**THE TASK**
Return, unchanged, every line of the rows from the one containing "Click the Sort paragraph icon" up to and including the final line.

— BEGIN RECORDS PROVIDED —

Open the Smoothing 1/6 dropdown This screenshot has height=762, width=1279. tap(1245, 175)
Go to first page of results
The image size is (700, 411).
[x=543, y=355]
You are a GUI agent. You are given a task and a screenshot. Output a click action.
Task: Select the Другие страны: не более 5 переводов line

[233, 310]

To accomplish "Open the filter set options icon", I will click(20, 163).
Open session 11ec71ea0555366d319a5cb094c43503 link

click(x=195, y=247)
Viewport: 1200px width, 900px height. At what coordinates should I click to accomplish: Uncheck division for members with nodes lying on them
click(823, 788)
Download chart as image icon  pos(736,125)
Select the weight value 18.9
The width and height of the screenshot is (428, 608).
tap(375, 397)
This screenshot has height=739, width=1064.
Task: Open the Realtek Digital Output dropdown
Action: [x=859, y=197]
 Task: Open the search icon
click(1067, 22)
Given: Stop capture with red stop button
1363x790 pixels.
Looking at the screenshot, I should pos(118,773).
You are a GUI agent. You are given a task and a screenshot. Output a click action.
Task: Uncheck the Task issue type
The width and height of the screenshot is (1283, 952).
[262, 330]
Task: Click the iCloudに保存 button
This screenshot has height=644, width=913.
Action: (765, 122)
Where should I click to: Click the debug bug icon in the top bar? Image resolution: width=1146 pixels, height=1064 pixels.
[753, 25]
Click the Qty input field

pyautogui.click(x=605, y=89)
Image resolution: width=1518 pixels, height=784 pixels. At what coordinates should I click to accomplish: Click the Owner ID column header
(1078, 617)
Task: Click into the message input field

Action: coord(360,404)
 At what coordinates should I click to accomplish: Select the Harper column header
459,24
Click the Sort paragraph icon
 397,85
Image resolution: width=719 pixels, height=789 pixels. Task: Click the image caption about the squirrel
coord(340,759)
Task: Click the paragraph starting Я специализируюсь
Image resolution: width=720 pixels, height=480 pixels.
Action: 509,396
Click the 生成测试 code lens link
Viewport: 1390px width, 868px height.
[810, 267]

— END RECORDS PROVIDED —

**SOLUTION TO THIS TASK**
Click the Sort paragraph icon
 397,85
Image resolution: width=719 pixels, height=789 pixels. Task: Click the image caption about the squirrel
coord(340,759)
Task: Click the paragraph starting Я специализируюсь
Image resolution: width=720 pixels, height=480 pixels.
Action: 509,396
Click the 生成测试 code lens link
Viewport: 1390px width, 868px height.
[810, 267]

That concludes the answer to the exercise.